PROBLEM DESCRIPTION:
A word-for-word copy of the listing is needed. Retype it in full.

INFORMATION SHOWN:
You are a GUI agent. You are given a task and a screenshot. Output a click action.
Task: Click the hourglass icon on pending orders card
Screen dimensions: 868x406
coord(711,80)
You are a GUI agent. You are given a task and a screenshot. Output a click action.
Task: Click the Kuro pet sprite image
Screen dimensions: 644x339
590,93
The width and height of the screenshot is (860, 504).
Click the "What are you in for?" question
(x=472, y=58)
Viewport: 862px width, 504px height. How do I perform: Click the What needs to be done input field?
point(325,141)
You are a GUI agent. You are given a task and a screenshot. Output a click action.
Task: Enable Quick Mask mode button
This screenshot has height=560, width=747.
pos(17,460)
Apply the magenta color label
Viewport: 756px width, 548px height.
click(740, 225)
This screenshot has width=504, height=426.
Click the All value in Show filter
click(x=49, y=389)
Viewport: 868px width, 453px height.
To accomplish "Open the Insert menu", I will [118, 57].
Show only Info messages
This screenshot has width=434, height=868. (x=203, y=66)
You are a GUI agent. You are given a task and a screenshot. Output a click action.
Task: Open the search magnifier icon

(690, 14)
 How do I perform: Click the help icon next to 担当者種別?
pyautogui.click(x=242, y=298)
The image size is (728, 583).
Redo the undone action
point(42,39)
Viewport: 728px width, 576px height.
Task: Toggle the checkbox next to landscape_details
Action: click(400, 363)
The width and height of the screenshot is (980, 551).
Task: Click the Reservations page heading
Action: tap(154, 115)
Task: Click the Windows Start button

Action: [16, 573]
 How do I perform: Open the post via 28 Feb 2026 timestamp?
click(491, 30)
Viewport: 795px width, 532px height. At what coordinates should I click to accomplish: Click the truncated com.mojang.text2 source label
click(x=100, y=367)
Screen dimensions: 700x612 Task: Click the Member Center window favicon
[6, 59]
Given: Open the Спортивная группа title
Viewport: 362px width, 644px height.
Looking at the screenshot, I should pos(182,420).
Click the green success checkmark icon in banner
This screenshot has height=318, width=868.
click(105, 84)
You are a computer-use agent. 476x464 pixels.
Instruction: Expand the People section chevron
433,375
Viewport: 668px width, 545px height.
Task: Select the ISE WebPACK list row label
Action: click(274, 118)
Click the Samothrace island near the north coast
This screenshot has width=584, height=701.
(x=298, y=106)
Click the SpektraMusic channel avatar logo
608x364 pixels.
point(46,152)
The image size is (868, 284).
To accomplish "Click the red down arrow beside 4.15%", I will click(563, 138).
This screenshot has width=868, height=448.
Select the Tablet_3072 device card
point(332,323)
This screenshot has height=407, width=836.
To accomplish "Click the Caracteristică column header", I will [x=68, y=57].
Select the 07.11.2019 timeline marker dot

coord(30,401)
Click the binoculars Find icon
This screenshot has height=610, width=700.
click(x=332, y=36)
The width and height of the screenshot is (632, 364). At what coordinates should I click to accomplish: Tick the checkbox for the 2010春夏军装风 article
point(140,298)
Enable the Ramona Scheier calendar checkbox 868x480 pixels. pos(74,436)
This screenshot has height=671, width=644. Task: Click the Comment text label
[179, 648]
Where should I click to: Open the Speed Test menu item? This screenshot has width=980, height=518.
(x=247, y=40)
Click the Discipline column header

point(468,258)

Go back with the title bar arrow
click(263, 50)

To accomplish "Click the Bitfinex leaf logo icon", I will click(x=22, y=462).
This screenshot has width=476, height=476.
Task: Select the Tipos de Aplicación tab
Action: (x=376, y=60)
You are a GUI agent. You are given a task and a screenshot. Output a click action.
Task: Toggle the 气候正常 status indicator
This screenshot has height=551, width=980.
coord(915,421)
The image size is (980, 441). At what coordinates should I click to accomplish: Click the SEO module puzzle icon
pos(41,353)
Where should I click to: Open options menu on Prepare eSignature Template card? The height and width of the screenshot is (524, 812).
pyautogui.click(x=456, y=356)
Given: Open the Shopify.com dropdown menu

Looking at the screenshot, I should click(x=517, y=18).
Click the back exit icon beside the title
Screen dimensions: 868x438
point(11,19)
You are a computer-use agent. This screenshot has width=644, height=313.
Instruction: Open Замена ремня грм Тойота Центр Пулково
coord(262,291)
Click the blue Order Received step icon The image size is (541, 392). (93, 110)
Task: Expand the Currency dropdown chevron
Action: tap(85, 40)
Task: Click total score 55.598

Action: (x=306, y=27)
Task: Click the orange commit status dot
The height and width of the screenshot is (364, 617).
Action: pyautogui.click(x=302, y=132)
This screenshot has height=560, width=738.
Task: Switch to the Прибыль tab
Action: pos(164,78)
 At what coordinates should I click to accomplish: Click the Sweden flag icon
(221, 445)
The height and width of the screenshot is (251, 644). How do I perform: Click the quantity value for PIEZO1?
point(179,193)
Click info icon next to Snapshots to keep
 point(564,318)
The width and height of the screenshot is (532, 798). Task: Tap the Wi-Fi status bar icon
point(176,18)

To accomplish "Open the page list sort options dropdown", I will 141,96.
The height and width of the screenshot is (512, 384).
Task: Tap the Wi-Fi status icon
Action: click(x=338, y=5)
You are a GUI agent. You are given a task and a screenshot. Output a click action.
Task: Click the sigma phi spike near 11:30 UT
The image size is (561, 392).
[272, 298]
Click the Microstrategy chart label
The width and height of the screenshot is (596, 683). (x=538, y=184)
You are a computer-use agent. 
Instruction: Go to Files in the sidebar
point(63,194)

ANSWER BOX:
You are a GUI agent. You are given a task and a screenshot. Output a click action.
Task: Click the hourglass icon on pending orders card
Screen dimensions: 868x406
coord(711,80)
You are a GUI agent. You are given a task and a screenshot. Output a click action.
Task: Click the Kuro pet sprite image
Screen dimensions: 644x339
590,93
The width and height of the screenshot is (860, 504).
Click the "What are you in for?" question
(x=472, y=58)
Viewport: 862px width, 504px height. How do I perform: Click the What needs to be done input field?
point(325,141)
You are a GUI agent. You are given a task and a screenshot. Output a click action.
Task: Enable Quick Mask mode button
This screenshot has height=560, width=747.
pos(17,460)
Apply the magenta color label
Viewport: 756px width, 548px height.
click(740, 225)
This screenshot has width=504, height=426.
Click the All value in Show filter
click(x=49, y=389)
Viewport: 868px width, 453px height.
To accomplish "Open the Insert menu", I will [118, 57].
Show only Info messages
This screenshot has width=434, height=868. (x=203, y=66)
You are a GUI agent. You are given a task and a screenshot. Output a click action.
Task: Open the search magnifier icon

(690, 14)
 How do I perform: Click the help icon next to 担当者種別?
pyautogui.click(x=242, y=298)
The image size is (728, 583).
Redo the undone action
point(42,39)
Viewport: 728px width, 576px height.
Task: Toggle the checkbox next to landscape_details
Action: click(400, 363)
The width and height of the screenshot is (980, 551).
Task: Click the Reservations page heading
Action: tap(154, 115)
Task: Click the Windows Start button

Action: [16, 573]
 How do I perform: Open the post via 28 Feb 2026 timestamp?
click(491, 30)
Viewport: 795px width, 532px height. At what coordinates should I click to accomplish: Click the truncated com.mojang.text2 source label
click(x=100, y=367)
Screen dimensions: 700x612 Task: Click the Member Center window favicon
[6, 59]
Given: Open the Спортивная группа title
Viewport: 362px width, 644px height.
Looking at the screenshot, I should pos(182,420).
Click the green success checkmark icon in banner
This screenshot has height=318, width=868.
click(105, 84)
You are a computer-use agent. 476x464 pixels.
Instruction: Expand the People section chevron
433,375
Viewport: 668px width, 545px height.
Task: Select the ISE WebPACK list row label
Action: click(274, 118)
Click the Samothrace island near the north coast
This screenshot has width=584, height=701.
(x=298, y=106)
Click the SpektraMusic channel avatar logo
608x364 pixels.
point(46,152)
The image size is (868, 284).
To accomplish "Click the red down arrow beside 4.15%", I will click(563, 138).
This screenshot has width=868, height=448.
Select the Tablet_3072 device card
point(332,323)
This screenshot has height=407, width=836.
To accomplish "Click the Caracteristică column header", I will [x=68, y=57].
Select the 07.11.2019 timeline marker dot

coord(30,401)
Click the binoculars Find icon
This screenshot has height=610, width=700.
click(x=332, y=36)
The width and height of the screenshot is (632, 364). At what coordinates should I click to accomplish: Tick the checkbox for the 2010春夏军装风 article
point(140,298)
Enable the Ramona Scheier calendar checkbox 868x480 pixels. pos(74,436)
This screenshot has height=671, width=644. Task: Click the Comment text label
[179, 648]
Where should I click to: Open the Speed Test menu item? This screenshot has width=980, height=518.
(x=247, y=40)
Click the Discipline column header

point(468,258)

Go back with the title bar arrow
click(263, 50)

To accomplish "Click the Bitfinex leaf logo icon", I will click(x=22, y=462).
This screenshot has width=476, height=476.
Task: Select the Tipos de Aplicación tab
Action: (x=376, y=60)
You are a GUI agent. You are given a task and a screenshot. Output a click action.
Task: Toggle the 气候正常 status indicator
This screenshot has height=551, width=980.
coord(915,421)
The image size is (980, 441). At what coordinates should I click to accomplish: Click the SEO module puzzle icon
pos(41,353)
Where should I click to: Open options menu on Prepare eSignature Template card? The height and width of the screenshot is (524, 812).
pyautogui.click(x=456, y=356)
Given: Open the Shopify.com dropdown menu

Looking at the screenshot, I should click(x=517, y=18).
Click the back exit icon beside the title
Screen dimensions: 868x438
point(11,19)
You are a computer-use agent. This screenshot has width=644, height=313.
Instruction: Open Замена ремня грм Тойота Центр Пулково
coord(262,291)
Click the blue Order Received step icon The image size is (541, 392). (93, 110)
Task: Expand the Currency dropdown chevron
Action: tap(85, 40)
Task: Click total score 55.598

Action: (x=306, y=27)
Task: Click the orange commit status dot
The height and width of the screenshot is (364, 617).
Action: pyautogui.click(x=302, y=132)
This screenshot has height=560, width=738.
Task: Switch to the Прибыль tab
Action: pos(164,78)
 At what coordinates should I click to accomplish: Click the Sweden flag icon
(221, 445)
The height and width of the screenshot is (251, 644). How do I perform: Click the quantity value for PIEZO1?
point(179,193)
Click info icon next to Snapshots to keep
 point(564,318)
The width and height of the screenshot is (532, 798). Task: Tap the Wi-Fi status bar icon
point(176,18)

To accomplish "Open the page list sort options dropdown", I will 141,96.
The height and width of the screenshot is (512, 384).
Task: Tap the Wi-Fi status icon
Action: click(x=338, y=5)
You are a GUI agent. You are given a task and a screenshot. Output a click action.
Task: Click the sigma phi spike near 11:30 UT
The image size is (561, 392).
[272, 298]
Click the Microstrategy chart label
The width and height of the screenshot is (596, 683). (x=538, y=184)
You are a computer-use agent. 
Instruction: Go to Files in the sidebar
point(63,194)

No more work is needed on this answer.